Exercise data:
________________

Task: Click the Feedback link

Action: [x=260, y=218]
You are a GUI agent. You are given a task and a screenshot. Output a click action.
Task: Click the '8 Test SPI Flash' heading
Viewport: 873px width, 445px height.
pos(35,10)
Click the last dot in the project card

________________

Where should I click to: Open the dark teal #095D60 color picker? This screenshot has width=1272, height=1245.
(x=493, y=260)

________________

From the data above, return every line from the line that has "Task: Click the '8 Test SPI Flash' heading" up to and including the line that has "Click the last dot in the project card", exactly.

Task result:
Task: Click the '8 Test SPI Flash' heading
Viewport: 873px width, 445px height.
pos(35,10)
Click the last dot in the project card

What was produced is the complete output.